- **What is expected**:
The lines from the one holding "You are a computer-use agent." to the final line of the listing below are to be duplicated exactly, with both ends included and pictures omitted.

⁂

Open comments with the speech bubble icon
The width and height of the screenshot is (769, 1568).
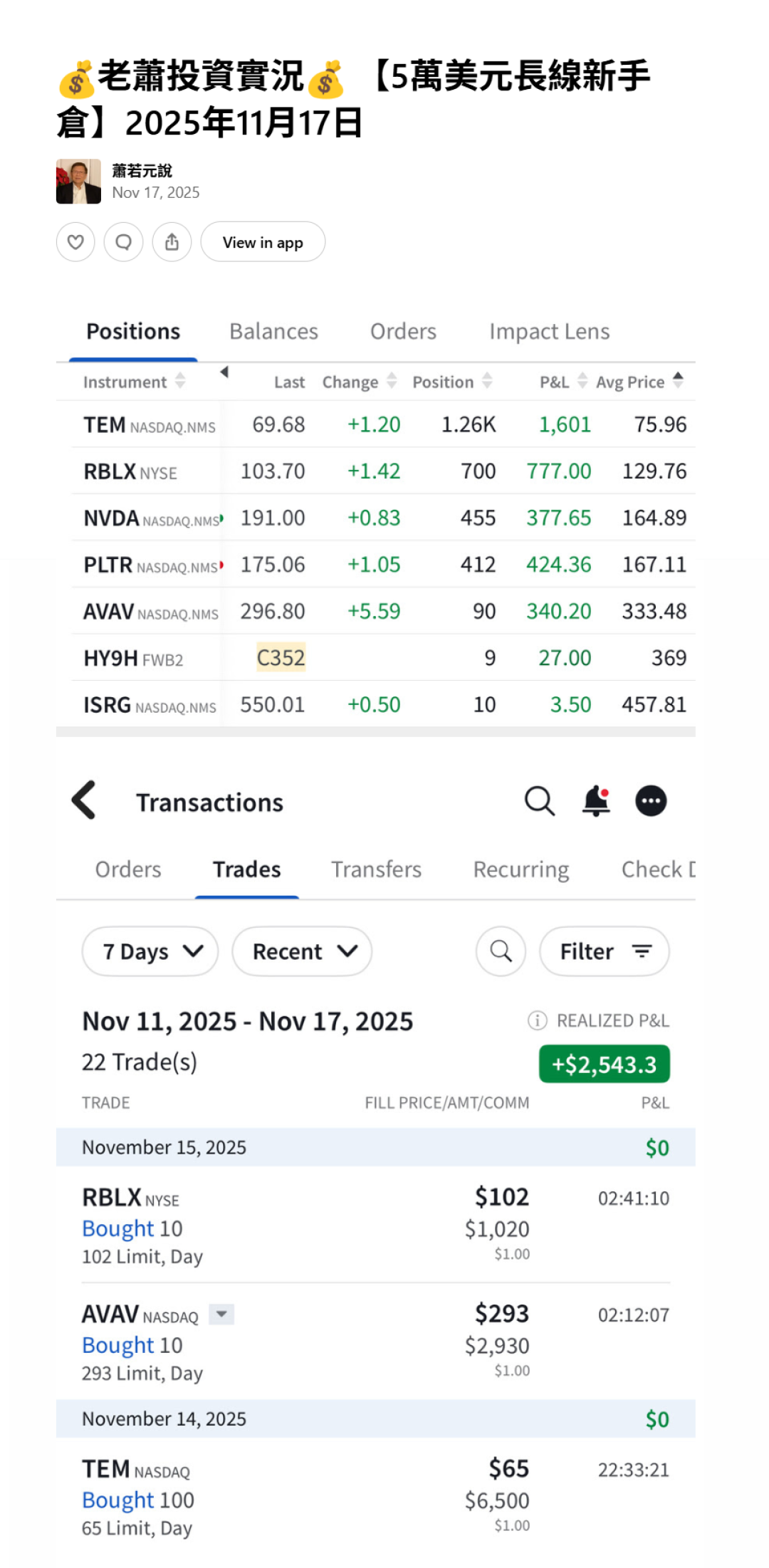coord(123,242)
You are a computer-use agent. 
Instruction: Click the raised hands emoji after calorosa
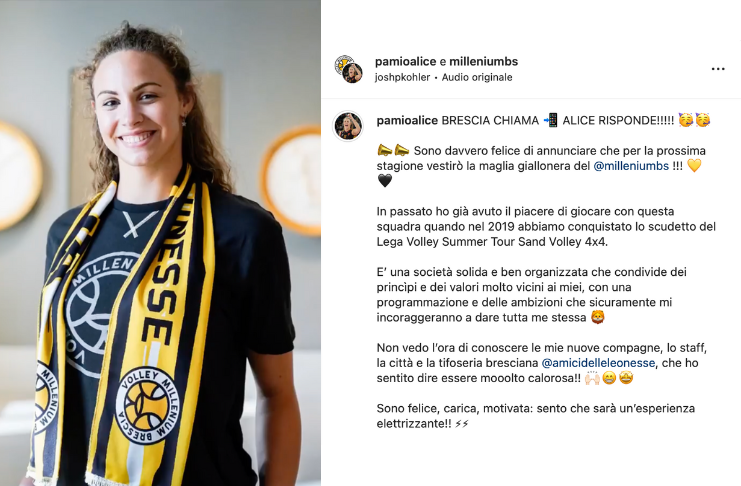(592, 378)

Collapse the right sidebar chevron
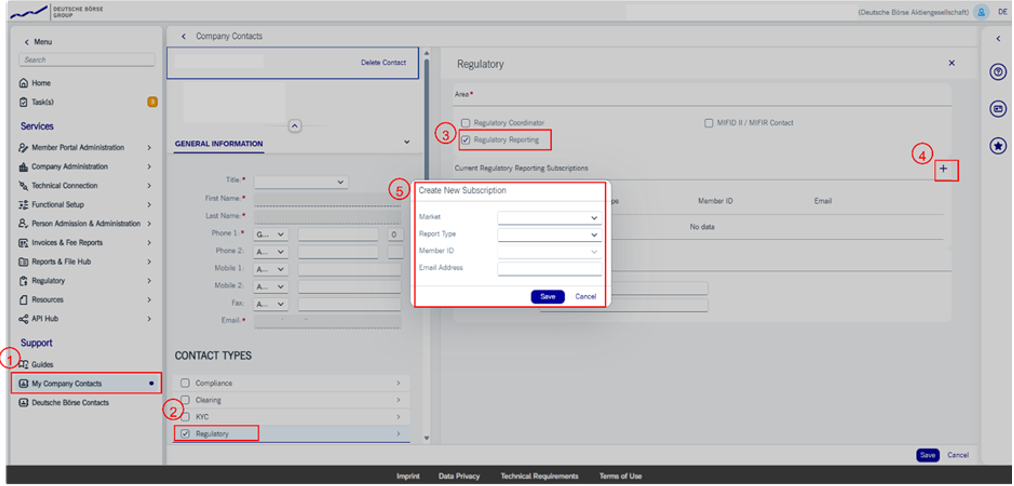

⁂

- **Result**:
You are a computer-use agent. 
Instruction: Click the raised hands emoji after calorosa
(592, 378)

Collapse the right sidebar chevron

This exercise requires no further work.